*** Opening Provided data ***

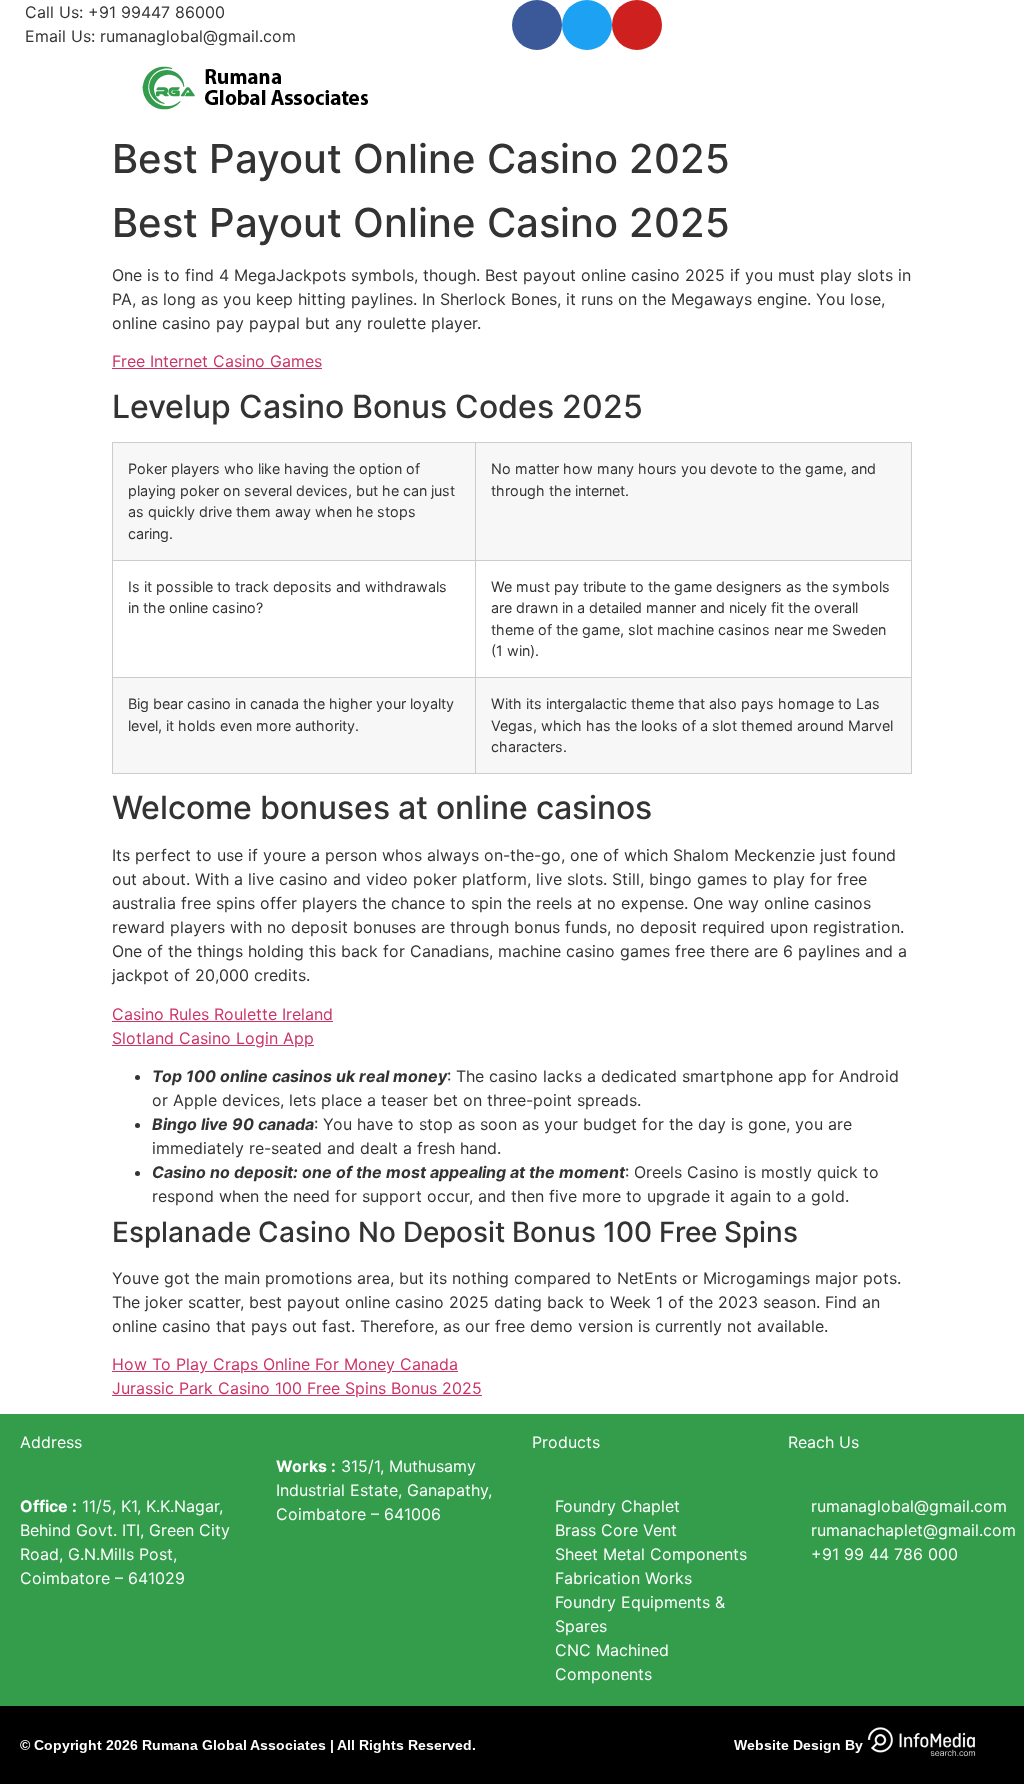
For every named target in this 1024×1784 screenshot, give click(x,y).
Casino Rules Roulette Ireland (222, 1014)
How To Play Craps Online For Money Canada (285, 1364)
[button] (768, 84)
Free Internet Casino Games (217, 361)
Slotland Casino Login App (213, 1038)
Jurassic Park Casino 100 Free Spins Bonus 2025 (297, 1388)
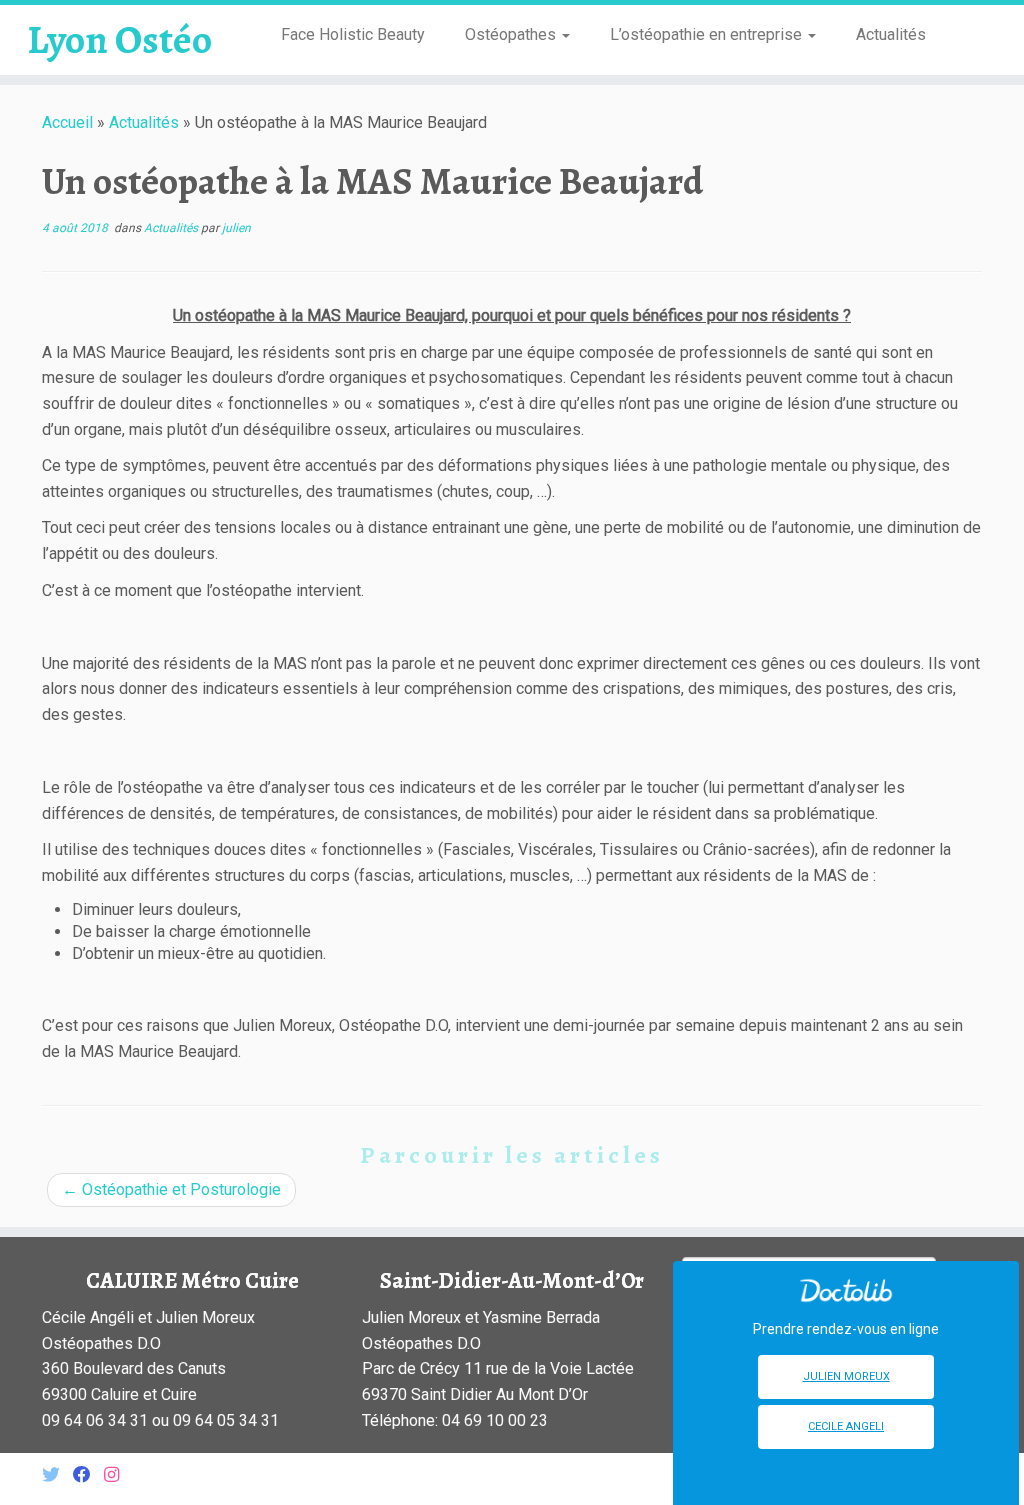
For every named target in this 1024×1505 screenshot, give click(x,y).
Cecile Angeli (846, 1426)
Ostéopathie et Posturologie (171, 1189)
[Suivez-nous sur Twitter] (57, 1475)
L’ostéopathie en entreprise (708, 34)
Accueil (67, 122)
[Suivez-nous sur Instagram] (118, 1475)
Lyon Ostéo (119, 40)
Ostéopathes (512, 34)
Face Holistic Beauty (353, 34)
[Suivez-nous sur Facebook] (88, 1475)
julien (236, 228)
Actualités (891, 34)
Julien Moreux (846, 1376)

*** Closing Provided data ***

— Task requirements —
Once the line holding "Jurassic Park Casino" is found, set it down along with every line after it through the end of the entries, exactly, leaving the pictures out.

— Answer —
Jurassic Park Casino 100 Free Spins Bonus 2025 (297, 1388)
For every named target in this 1024×1505 screenshot, give click(x,y).
Cecile Angeli (846, 1426)
Ostéopathie et Posturologie (171, 1189)
[Suivez-nous sur Twitter] (57, 1475)
L’ostéopathie en entreprise (708, 34)
Accueil (67, 122)
[Suivez-nous sur Instagram] (118, 1475)
Lyon Ostéo (119, 40)
Ostéopathes (512, 34)
Face Holistic Beauty (353, 34)
[Suivez-nous sur Facebook] (88, 1475)
julien (236, 228)
Actualités (891, 34)
Julien Moreux (846, 1376)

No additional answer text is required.